Segment Open
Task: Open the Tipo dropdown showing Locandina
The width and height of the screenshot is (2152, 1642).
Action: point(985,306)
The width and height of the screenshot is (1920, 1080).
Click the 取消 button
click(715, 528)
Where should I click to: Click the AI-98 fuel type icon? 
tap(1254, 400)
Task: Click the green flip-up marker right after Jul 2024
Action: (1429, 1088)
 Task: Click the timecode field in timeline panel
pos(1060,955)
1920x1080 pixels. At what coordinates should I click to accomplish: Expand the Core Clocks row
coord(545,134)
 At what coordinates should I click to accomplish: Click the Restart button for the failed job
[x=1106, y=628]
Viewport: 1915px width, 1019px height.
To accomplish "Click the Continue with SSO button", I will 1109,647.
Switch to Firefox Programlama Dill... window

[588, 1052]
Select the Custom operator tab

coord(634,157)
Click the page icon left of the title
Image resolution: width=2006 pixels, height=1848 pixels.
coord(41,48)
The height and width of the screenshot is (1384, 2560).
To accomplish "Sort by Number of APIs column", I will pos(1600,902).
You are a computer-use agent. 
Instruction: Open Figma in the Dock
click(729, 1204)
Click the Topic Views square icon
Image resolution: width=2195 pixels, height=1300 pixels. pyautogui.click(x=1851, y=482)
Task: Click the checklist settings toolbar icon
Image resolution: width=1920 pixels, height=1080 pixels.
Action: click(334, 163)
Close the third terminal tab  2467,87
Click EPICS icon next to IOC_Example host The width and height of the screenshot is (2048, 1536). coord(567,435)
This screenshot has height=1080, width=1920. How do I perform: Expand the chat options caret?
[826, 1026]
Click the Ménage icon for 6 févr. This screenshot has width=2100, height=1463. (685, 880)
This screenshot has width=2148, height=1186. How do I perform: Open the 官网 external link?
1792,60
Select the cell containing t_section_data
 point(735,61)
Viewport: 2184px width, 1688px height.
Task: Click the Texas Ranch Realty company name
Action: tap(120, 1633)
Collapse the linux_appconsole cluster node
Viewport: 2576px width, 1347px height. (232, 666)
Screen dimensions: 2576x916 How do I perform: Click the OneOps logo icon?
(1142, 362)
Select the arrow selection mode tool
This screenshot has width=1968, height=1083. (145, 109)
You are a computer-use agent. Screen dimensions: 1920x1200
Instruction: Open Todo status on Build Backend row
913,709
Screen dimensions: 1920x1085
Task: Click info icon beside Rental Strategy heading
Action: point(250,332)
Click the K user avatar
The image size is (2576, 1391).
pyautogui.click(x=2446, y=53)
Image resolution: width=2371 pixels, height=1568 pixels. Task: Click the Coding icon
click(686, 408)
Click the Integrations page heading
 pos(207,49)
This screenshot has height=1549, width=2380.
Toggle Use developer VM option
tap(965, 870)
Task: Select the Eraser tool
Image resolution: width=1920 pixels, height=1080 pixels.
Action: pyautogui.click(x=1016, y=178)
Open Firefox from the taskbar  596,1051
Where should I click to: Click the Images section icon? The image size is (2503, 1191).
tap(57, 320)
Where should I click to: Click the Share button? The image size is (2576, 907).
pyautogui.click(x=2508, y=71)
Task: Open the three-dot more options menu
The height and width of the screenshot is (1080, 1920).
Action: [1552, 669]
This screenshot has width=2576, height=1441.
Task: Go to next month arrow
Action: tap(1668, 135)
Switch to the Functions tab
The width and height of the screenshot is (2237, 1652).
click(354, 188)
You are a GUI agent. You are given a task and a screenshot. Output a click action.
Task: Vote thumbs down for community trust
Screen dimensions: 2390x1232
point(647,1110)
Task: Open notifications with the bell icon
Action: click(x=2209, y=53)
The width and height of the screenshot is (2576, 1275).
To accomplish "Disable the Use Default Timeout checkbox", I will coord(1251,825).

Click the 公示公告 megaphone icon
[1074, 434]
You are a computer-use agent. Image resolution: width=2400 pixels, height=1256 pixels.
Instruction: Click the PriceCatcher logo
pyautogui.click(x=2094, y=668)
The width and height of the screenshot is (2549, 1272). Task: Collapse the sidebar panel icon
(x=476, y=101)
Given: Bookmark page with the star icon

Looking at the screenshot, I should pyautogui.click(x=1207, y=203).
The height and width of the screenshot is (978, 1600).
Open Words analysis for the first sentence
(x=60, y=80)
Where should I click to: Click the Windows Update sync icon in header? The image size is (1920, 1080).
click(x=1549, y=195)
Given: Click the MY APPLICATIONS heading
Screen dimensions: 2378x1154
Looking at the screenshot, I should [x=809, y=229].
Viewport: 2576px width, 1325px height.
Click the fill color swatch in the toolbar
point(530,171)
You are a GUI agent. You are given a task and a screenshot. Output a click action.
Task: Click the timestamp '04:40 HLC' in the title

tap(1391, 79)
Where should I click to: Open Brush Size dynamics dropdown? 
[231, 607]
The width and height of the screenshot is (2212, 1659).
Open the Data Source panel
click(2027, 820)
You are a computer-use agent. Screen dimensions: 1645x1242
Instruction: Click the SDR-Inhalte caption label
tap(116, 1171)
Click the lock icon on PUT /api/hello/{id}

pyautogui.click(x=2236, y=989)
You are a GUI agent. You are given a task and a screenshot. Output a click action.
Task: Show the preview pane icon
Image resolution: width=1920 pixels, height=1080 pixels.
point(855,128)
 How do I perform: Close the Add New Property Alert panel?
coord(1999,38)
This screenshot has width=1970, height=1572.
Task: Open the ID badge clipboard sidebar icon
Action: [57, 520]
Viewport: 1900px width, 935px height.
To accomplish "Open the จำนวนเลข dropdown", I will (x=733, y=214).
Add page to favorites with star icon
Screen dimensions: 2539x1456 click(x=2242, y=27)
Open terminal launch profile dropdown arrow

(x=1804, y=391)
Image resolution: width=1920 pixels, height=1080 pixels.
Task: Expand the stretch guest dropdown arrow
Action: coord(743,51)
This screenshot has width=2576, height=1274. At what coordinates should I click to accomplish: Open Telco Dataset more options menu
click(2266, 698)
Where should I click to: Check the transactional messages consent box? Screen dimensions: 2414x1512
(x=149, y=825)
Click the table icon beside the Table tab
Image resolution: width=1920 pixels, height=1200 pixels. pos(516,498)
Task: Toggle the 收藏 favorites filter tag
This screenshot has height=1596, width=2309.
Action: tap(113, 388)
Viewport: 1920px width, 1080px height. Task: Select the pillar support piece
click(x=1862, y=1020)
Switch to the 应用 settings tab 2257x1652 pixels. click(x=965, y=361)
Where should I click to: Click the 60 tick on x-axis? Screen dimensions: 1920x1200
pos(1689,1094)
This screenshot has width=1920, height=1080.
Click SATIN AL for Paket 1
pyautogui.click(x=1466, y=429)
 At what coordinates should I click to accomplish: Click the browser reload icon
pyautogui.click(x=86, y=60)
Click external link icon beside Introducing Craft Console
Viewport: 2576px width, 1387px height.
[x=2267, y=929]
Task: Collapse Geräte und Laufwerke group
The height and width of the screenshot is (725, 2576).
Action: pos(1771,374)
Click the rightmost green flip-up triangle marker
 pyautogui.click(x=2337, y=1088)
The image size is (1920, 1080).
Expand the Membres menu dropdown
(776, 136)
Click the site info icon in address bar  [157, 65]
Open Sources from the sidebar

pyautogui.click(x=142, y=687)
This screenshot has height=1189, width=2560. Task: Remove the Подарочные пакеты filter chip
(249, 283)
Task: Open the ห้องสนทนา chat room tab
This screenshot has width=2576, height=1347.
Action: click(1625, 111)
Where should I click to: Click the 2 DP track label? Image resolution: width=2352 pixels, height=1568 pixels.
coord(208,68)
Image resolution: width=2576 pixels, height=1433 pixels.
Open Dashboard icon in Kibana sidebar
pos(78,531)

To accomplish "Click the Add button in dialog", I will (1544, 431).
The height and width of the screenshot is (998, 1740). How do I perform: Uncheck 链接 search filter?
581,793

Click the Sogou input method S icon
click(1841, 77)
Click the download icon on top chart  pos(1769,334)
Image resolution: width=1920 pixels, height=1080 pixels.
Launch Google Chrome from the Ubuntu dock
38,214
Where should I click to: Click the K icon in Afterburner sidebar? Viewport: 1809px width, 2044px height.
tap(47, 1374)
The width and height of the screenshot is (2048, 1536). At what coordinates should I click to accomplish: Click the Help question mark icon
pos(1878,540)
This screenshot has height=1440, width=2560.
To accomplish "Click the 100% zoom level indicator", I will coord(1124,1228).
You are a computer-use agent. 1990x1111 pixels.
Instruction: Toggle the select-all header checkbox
Segment Closed
# Requirement
Where does the word "agent" appear in the records? Copy every line that holds it.

# Output for this exercise
You are a computer-use agent. 
You are a computer-use agent. Screen dimensions: 1920x1200
You are a GUI agent. You are given a task and a screenshot. Output a click action.
You are a computer-use agent. Image resolution: width=2400 pixels, height=1256 pixels.
You are a GUI agent. You are given a task and a screenshot. Output a click action.
You are a computer-use agent. Screen dimensions: 1645x1242
You are a GUI agent. You are given a task and a screenshot. Output a click action.
You are a computer-use agent. 1990x1111 pixels.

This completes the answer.